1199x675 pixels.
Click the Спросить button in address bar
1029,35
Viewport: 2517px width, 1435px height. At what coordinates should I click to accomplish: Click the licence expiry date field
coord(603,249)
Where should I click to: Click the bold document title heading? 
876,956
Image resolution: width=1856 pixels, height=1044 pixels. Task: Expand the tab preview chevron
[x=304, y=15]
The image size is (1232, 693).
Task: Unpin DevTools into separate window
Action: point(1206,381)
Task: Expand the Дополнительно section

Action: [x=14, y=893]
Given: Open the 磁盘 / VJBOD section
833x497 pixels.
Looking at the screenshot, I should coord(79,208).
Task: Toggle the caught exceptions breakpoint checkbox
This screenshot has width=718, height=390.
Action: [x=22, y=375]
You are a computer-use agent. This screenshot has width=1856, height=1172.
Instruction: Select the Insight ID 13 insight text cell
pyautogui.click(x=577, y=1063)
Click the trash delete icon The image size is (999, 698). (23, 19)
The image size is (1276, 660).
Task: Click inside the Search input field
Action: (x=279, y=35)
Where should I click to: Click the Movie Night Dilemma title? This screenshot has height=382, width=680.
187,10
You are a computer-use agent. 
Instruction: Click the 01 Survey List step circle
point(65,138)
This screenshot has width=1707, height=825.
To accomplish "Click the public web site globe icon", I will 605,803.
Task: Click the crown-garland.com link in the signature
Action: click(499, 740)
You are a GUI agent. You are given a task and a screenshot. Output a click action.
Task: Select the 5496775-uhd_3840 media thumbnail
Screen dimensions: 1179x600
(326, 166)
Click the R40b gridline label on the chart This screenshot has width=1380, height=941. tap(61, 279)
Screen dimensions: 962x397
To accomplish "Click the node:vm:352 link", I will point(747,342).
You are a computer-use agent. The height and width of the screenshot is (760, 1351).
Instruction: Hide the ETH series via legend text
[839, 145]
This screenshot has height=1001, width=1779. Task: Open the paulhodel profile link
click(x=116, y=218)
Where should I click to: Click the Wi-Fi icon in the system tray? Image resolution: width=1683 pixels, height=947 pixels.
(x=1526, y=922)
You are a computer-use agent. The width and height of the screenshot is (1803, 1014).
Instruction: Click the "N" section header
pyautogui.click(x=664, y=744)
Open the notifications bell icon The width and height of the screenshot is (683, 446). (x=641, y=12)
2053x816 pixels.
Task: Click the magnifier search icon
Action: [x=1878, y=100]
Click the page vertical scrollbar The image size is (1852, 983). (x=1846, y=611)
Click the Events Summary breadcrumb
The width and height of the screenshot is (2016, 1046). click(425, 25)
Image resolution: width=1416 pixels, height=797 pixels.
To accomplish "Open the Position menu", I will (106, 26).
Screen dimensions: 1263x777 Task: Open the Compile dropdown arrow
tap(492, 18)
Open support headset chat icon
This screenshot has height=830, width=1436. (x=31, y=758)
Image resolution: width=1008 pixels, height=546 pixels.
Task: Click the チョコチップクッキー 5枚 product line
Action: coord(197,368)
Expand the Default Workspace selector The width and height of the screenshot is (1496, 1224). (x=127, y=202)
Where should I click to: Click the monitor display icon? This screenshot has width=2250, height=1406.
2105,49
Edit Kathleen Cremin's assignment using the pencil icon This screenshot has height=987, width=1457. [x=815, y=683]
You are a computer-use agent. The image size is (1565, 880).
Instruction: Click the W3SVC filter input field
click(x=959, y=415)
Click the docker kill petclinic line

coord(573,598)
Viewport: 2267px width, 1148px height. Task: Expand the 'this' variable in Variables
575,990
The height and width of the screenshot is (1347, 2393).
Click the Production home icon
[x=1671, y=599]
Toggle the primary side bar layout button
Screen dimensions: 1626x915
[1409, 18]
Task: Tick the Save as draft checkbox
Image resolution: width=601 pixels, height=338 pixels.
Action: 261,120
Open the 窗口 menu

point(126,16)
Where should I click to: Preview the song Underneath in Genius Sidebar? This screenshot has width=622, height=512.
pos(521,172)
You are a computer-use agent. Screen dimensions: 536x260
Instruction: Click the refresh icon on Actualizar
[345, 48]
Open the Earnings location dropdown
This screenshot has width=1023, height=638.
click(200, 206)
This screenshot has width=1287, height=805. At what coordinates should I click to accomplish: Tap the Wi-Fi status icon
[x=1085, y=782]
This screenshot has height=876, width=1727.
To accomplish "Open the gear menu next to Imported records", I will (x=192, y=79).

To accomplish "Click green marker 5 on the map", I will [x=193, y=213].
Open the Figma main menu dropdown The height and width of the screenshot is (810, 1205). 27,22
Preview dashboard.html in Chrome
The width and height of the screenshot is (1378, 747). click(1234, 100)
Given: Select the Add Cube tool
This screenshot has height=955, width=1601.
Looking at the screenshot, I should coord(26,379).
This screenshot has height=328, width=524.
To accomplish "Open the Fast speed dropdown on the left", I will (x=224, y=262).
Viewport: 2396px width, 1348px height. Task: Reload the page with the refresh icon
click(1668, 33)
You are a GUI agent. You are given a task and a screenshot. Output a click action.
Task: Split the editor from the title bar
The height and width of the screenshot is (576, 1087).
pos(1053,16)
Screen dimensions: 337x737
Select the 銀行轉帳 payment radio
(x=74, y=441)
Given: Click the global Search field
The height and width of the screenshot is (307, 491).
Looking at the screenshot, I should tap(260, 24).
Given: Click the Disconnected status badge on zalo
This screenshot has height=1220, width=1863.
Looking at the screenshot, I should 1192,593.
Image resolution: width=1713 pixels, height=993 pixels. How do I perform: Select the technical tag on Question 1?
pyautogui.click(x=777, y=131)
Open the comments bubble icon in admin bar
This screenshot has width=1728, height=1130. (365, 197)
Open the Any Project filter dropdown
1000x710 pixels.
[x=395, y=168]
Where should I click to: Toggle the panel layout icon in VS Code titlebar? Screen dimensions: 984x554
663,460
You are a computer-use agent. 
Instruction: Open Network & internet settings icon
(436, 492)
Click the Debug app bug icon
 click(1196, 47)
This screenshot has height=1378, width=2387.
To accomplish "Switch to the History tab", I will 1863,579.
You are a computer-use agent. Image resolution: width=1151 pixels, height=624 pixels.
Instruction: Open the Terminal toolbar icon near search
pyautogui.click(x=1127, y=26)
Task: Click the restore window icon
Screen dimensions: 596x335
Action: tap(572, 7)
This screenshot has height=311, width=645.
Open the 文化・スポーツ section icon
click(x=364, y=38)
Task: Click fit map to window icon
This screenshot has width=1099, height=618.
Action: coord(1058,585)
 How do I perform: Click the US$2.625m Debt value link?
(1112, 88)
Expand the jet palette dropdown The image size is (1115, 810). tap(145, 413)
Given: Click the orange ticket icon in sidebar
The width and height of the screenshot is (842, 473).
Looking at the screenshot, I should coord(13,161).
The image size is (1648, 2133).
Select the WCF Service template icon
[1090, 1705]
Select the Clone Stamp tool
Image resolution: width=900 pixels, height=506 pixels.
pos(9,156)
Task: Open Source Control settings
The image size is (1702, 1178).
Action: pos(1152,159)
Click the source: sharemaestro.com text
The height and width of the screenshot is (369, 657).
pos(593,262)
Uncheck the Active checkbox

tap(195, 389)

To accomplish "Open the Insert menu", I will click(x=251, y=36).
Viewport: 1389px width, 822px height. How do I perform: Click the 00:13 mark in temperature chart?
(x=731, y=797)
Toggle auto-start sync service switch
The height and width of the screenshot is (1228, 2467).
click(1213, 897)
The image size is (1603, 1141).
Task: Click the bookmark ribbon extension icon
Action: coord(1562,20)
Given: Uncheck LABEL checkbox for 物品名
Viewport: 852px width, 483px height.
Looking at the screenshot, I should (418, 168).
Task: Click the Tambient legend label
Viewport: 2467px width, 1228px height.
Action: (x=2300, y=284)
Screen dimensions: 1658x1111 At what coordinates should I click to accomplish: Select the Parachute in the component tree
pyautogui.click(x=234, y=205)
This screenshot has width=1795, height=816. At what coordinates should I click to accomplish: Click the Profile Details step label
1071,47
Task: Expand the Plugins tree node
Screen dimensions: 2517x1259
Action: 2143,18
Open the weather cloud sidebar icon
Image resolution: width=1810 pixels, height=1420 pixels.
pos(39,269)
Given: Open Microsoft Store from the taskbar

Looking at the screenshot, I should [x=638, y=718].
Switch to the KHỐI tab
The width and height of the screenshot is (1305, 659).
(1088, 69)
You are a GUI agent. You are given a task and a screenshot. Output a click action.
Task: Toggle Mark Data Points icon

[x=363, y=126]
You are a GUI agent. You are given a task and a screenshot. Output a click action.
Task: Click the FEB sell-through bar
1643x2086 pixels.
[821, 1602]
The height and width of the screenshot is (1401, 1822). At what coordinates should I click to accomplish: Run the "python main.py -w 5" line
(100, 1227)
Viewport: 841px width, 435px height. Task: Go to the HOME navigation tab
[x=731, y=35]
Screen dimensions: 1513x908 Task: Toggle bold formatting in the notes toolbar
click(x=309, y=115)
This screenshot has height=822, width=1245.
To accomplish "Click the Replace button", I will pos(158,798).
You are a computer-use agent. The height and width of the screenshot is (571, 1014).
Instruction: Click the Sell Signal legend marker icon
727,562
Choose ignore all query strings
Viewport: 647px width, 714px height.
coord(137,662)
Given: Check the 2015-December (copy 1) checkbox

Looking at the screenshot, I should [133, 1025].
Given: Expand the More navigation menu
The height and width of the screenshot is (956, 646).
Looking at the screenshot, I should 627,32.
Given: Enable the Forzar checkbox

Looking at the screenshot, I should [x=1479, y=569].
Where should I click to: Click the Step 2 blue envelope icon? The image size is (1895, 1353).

### Assignment
Copy the stretch of the records above that runs from the line with "You are a computer-use agent. The image" through the line with "The height and width of the screenshot is (1347, 2393).". Both end lines belong in the copy, and nothing else does.

### Task response
You are a computer-use agent. The image size is (1565, 880).
Instruction: Click the W3SVC filter input field
click(x=959, y=415)
Click the docker kill petclinic line

coord(573,598)
Viewport: 2267px width, 1148px height. Task: Expand the 'this' variable in Variables
575,990
The height and width of the screenshot is (1347, 2393).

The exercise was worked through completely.